Per la Turchia quindi il problema non è se convenga o meno aspirare all’adesione. Il vero problema è se sia meglio interrompere la finzione dei negoziati o tirare avanti lasciando le cose come stanno. Se volesse stracciare il velo di una trattativa ipocrita e inconcludente, il governo Erdogan potrebbe cogliere l’occasione offerta dal recente viaggio del presidente francese in Armenia dove Nicolas Sarkozy, per compiacere i suoi ospiti, ha esortato la Turchia a fare pubblica ammenda per il «genocidio » degli armeni durante la Grande guerra.
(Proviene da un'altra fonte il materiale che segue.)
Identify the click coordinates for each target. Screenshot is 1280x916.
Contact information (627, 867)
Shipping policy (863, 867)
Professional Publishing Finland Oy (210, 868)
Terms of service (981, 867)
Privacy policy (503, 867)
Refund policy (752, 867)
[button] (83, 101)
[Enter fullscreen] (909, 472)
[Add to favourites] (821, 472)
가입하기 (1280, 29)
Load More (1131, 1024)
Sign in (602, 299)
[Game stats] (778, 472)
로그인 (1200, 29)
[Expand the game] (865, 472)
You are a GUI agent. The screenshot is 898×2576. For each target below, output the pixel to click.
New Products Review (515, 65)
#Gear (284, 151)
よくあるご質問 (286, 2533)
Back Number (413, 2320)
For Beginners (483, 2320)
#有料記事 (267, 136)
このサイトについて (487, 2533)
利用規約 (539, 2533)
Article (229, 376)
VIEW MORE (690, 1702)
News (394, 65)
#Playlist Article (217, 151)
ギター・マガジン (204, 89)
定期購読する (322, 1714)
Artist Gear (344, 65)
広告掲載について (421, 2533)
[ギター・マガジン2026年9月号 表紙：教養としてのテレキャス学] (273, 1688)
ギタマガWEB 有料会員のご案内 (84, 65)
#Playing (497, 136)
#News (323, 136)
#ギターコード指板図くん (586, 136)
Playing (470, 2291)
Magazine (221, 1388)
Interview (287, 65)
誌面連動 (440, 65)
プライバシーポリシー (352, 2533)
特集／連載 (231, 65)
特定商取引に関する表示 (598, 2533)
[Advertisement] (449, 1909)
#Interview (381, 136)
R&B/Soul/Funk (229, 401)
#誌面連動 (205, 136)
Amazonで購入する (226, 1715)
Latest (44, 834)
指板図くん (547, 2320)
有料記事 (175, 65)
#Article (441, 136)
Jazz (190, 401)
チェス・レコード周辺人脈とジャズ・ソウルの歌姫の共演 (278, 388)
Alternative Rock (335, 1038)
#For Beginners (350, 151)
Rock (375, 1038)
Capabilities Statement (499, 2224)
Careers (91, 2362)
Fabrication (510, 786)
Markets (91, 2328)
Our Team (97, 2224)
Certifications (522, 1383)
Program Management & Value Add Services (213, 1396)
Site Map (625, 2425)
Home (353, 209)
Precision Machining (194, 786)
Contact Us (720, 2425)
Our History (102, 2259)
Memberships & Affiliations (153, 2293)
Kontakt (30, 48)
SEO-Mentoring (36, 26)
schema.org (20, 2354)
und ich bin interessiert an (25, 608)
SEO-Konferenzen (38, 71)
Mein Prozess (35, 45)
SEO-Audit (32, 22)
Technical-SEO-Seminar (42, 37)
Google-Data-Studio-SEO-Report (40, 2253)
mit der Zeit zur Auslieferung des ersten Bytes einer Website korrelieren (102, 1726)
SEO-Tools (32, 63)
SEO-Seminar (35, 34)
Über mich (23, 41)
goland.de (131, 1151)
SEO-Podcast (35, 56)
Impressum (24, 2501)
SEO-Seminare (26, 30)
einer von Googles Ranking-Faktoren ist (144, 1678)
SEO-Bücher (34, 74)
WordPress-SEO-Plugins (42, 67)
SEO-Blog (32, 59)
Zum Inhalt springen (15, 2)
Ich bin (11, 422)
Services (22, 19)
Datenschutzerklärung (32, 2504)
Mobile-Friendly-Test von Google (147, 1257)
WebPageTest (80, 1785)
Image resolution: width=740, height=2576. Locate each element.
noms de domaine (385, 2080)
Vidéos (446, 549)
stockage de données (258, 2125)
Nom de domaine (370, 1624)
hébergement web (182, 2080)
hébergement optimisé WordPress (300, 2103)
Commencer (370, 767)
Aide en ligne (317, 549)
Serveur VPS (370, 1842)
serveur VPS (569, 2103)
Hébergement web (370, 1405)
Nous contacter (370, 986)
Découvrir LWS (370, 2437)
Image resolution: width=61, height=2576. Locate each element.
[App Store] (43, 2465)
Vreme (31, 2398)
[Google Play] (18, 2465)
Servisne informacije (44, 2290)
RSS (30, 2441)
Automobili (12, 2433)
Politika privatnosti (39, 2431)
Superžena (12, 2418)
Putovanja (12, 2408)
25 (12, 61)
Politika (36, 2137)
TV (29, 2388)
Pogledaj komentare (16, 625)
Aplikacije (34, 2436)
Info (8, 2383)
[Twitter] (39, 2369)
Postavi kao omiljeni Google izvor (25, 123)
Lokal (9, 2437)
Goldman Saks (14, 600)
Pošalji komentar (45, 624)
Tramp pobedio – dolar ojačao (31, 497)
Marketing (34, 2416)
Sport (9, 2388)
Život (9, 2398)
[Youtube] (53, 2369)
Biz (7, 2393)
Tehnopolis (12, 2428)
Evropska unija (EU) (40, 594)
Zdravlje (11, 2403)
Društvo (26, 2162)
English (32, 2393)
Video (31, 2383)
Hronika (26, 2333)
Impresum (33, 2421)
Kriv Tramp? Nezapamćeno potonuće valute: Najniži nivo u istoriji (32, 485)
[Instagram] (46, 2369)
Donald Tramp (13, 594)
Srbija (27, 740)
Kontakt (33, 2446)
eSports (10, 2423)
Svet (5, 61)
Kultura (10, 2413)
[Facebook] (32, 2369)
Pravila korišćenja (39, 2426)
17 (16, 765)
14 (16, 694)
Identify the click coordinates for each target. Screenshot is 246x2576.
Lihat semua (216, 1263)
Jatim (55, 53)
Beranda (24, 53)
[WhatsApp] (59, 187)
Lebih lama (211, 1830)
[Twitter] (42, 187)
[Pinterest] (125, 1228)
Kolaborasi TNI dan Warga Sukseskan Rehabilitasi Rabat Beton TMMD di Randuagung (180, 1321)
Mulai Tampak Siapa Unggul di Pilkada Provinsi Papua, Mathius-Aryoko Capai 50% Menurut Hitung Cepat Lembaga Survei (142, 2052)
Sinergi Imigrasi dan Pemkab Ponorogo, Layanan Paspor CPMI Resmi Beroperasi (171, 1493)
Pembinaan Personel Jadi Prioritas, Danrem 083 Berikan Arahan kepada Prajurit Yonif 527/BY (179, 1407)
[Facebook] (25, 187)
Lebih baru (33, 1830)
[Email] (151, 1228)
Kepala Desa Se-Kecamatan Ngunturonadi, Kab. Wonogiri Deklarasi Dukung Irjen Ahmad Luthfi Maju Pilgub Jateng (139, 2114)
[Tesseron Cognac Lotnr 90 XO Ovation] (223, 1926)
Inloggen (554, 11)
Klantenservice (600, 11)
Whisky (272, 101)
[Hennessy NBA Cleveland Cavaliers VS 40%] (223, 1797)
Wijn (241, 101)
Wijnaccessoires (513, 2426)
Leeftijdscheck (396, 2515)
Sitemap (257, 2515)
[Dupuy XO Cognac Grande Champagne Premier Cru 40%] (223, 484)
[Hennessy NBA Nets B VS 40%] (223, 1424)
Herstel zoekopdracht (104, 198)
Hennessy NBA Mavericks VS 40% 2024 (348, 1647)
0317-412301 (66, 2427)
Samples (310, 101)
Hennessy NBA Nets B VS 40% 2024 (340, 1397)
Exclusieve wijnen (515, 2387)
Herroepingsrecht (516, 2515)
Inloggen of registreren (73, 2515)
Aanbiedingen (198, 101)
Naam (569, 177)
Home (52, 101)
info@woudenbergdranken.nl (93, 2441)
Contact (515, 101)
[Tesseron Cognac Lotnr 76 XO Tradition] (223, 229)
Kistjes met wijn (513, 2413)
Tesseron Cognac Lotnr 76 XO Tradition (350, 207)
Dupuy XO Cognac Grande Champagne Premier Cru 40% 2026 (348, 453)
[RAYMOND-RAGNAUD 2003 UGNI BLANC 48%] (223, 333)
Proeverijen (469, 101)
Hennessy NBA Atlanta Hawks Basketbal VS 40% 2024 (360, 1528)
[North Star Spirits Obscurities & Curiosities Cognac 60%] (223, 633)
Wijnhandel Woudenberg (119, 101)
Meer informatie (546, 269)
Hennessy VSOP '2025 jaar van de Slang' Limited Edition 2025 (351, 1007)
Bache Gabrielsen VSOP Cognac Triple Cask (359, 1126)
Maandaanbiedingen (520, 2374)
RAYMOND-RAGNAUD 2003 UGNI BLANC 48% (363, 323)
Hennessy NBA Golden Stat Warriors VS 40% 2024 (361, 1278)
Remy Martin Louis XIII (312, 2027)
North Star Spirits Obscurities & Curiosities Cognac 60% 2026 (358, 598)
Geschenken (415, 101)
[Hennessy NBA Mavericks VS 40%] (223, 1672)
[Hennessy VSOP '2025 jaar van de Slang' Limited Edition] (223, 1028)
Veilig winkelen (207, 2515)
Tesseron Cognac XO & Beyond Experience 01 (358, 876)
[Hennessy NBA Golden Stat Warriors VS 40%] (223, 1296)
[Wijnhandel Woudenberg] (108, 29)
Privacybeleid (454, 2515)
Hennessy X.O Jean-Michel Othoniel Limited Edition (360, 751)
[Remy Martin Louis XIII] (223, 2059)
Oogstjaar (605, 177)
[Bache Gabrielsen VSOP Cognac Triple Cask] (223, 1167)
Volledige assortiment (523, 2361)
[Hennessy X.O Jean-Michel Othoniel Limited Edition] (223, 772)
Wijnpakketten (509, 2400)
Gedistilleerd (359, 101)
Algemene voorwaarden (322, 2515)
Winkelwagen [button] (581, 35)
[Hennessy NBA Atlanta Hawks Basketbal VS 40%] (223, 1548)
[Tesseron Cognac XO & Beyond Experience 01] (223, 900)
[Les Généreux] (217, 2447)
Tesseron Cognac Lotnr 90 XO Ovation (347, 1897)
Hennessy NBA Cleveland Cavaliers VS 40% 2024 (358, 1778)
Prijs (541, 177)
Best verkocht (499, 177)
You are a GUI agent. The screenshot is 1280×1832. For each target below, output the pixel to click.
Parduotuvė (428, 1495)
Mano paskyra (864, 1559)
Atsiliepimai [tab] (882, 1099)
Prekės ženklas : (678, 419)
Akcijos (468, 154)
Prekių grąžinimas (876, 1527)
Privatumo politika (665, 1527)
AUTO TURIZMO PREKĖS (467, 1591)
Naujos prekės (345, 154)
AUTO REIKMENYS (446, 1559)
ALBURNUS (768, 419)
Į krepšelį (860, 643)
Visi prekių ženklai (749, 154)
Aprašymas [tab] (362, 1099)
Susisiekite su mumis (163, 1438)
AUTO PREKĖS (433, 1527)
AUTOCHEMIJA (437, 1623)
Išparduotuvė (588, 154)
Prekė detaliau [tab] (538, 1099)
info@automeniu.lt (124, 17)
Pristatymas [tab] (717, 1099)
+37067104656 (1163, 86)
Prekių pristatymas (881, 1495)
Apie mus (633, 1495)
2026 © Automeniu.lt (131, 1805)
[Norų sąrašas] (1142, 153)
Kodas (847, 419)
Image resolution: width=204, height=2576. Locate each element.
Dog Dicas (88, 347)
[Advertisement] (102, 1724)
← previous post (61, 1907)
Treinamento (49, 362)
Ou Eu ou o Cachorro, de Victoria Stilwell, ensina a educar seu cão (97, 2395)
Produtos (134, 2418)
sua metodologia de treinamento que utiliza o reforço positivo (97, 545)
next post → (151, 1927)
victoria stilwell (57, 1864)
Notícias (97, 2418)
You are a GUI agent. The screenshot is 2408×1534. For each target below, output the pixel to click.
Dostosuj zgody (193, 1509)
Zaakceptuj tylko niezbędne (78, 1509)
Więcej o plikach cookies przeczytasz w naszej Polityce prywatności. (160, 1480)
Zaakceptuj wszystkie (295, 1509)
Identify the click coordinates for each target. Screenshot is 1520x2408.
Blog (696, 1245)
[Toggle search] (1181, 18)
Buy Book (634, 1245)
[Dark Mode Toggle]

Ma non credo che il governo turco abbia intenzione di spingere la protesta sino alla rottura. L’Ue ha tenuto la Turchia in sala d’aspetto, ma le ha chiesto di fare esattamente ciò che Erdogan voleva sentirsi chiedere: ridurre considerevolmente il potere dei militari nel sistema politico turco. E il negoziato, anche se bloccato, dimostra pur sempre che la Turchia appartiene all’Europa e alla sua storia.
Questo non impedirà al governo di Ankara di cogliere altre occasioni offerte dai mutamenti politici delle regioni che circondano il Paese. Putin cercherà di creare una Unione euroasiatica di cui la Russia sarebbe il centro e la guida. Ma Erdogan può contare sulle simpatie di quella vasta area ex sovietica che non vuole ricadere sotto il dominio di Mosca. Gli arabi hanno vecchi pregiudizi antiturchi che non sono ancora interamente scomparsi. Ma la Turchia rappresenta pur sempre un interessante modello politico e un utile partner economico. Non basta. Agli occhi dell’Occidente la Turchia è il più laico dei Paesi musulmani; agli occhi dell’Islam è il meno laico dei Paesi che gravitano nell’orbita dell’Occidente. Non mancheranno occasioni in cui la Turchia sarà più utile all’Europa di quanto l’Europa sia utile alla Turchia.